Pantau - Turnamen Daihatsu Indonesia Masters 2026 menjadi ajang uji coba aturan baru Federasi Bulu Tangkis Dunia (BWF) terkait batas waktu servis yang dikenal sebagai aturan 25 detik untuk mempercepat tempo permainan.
Aturan 25 detik atau 25 second timer mewajibkan pemain memukul kok maksimal 25 detik setelah reli berakhir dan wasit memasukkan skor pertandingan.
Uji coba aturan tersebut diterapkan sepanjang Daihatsu Indonesia Masters 2026 yang digelar di Istora Senayan, Jakarta, sejak Selasa hingga Minggu.
Uji Coba Aturan untuk Percepat Permainan
Dalam penerapan aturan ini, pemain masih diperbolehkan melakukan aktivitas singkat seperti minum, mengelap keringat, atau mengikat tali sepatu selama waktu 25 detik berjalan.
BWF menguji aturan ini dengan tujuan menjaga intensitas pertandingan agar tidak terlalu banyak jeda antarreli.
Pebulu tangkis kini dituntut berpikir lebih cepat dalam menentukan pilihan servis, baik servis pendek, servis panjang, maupun servis tipuan.
Selain aspek strategi, aturan tersebut juga menuntut pemain menjaga fokus dan konsentrasi dalam waktu yang lebih singkat.
Respons Pemain dan Jalannya Pertandingan
Sejumlah pemain menilai aturan 25 detik tidak menjadi kendala dan dapat dijalani secara normal dalam pertandingan.

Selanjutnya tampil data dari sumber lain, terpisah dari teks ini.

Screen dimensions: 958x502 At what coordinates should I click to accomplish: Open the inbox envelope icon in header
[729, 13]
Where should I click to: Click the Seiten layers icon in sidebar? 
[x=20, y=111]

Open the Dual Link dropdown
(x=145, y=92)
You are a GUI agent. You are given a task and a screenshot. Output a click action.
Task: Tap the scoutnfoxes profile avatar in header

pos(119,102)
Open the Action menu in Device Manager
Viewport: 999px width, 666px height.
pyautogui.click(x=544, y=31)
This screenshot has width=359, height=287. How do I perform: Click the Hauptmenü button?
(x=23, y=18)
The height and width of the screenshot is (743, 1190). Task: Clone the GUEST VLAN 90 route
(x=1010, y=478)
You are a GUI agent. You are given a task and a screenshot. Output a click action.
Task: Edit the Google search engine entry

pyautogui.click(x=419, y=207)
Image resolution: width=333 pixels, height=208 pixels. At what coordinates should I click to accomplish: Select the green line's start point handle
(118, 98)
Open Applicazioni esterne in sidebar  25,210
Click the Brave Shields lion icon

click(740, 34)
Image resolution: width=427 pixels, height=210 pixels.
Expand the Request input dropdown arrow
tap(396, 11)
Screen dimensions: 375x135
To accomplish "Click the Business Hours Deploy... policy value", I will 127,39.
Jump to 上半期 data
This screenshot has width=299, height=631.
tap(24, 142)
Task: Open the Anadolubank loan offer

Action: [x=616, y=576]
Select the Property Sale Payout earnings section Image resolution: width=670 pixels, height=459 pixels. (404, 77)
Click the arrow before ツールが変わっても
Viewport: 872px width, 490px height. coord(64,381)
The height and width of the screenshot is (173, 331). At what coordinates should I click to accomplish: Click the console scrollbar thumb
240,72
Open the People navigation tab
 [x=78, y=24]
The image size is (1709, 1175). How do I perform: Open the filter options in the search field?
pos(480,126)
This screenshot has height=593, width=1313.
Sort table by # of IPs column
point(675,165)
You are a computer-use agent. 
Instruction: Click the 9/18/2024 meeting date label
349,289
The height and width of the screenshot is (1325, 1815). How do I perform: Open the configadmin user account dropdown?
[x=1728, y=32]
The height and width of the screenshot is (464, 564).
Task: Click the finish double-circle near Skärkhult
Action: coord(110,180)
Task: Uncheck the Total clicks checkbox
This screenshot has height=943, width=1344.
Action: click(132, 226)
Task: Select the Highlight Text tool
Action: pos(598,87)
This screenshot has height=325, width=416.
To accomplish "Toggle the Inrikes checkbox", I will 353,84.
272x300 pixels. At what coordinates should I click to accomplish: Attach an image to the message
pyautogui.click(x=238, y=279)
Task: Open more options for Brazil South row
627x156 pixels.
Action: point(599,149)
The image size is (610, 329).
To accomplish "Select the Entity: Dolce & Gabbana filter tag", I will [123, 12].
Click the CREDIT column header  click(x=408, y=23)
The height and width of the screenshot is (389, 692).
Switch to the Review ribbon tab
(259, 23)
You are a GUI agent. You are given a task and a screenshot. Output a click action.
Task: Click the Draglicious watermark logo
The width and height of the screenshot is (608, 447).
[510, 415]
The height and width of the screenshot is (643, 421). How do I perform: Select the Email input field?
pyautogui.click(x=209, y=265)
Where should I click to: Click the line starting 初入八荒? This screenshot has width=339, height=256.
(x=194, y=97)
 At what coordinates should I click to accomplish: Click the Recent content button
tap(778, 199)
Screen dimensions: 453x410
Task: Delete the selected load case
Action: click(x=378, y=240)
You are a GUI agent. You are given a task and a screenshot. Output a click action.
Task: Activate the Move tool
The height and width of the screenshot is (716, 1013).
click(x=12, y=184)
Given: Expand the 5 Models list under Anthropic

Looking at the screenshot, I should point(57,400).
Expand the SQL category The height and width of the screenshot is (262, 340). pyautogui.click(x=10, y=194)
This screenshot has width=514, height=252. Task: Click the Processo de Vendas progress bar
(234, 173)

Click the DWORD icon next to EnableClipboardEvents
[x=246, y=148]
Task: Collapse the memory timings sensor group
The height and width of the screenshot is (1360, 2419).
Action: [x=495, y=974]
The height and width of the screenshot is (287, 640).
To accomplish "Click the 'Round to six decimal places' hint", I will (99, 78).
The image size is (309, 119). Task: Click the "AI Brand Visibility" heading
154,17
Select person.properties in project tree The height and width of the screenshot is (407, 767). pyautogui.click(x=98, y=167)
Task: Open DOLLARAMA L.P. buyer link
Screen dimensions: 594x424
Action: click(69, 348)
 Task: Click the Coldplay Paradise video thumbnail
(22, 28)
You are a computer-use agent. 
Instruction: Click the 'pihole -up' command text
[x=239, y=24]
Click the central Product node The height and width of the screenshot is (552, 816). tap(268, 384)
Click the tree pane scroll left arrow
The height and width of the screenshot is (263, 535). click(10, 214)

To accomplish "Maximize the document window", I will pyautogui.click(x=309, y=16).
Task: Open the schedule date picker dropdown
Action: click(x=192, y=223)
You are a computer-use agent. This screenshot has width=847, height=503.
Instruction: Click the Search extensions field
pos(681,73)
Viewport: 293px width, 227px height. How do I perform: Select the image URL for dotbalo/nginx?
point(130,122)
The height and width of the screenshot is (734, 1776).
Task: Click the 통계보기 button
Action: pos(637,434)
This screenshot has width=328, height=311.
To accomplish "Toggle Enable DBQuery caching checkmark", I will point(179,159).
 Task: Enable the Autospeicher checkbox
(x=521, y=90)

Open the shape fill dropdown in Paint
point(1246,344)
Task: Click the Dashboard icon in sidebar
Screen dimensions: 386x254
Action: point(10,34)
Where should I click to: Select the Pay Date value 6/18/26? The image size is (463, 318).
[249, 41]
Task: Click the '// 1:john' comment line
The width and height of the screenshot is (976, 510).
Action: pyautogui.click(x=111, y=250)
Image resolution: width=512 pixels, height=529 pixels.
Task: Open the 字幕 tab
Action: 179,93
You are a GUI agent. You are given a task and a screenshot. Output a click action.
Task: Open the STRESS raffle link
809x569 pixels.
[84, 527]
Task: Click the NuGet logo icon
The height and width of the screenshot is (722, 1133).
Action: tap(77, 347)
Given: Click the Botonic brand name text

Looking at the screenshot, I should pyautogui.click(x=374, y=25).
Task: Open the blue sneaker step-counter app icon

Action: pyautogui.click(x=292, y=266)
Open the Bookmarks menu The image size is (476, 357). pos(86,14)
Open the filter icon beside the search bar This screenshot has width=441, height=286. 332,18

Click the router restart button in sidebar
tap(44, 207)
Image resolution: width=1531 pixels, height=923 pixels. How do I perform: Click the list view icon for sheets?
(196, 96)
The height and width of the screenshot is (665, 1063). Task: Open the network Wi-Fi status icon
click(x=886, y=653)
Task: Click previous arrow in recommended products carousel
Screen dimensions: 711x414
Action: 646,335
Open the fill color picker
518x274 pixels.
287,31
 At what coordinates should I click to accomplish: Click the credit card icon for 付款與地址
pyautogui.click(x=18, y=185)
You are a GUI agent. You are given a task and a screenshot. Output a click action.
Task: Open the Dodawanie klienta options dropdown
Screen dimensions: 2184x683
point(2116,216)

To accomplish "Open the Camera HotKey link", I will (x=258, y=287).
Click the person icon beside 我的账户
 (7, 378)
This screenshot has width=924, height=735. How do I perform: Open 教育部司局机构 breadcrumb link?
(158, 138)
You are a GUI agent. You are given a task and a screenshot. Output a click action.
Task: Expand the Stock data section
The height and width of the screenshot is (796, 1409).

Salah satu laga yang mencuri perhatian adalah kemenangan Alwi Farhan atas wakil China Wang Zheng Xing melalui pertarungan tiga gim.
Kemenangan tersebut mengantarkan Alwi Farhan melaju ke babak perempat final Daihatsu Indonesia Masters 2026.
Foto yang menyertai artikel menampilkan momen slow motion Alwi Farhan saat beradu reli dalam pertandingan tersebut.
Aturan 25 detik masih berada dalam tahap uji coba dan berpeluang diterapkan secara lebih luas pada turnamen BWF selanjutnya.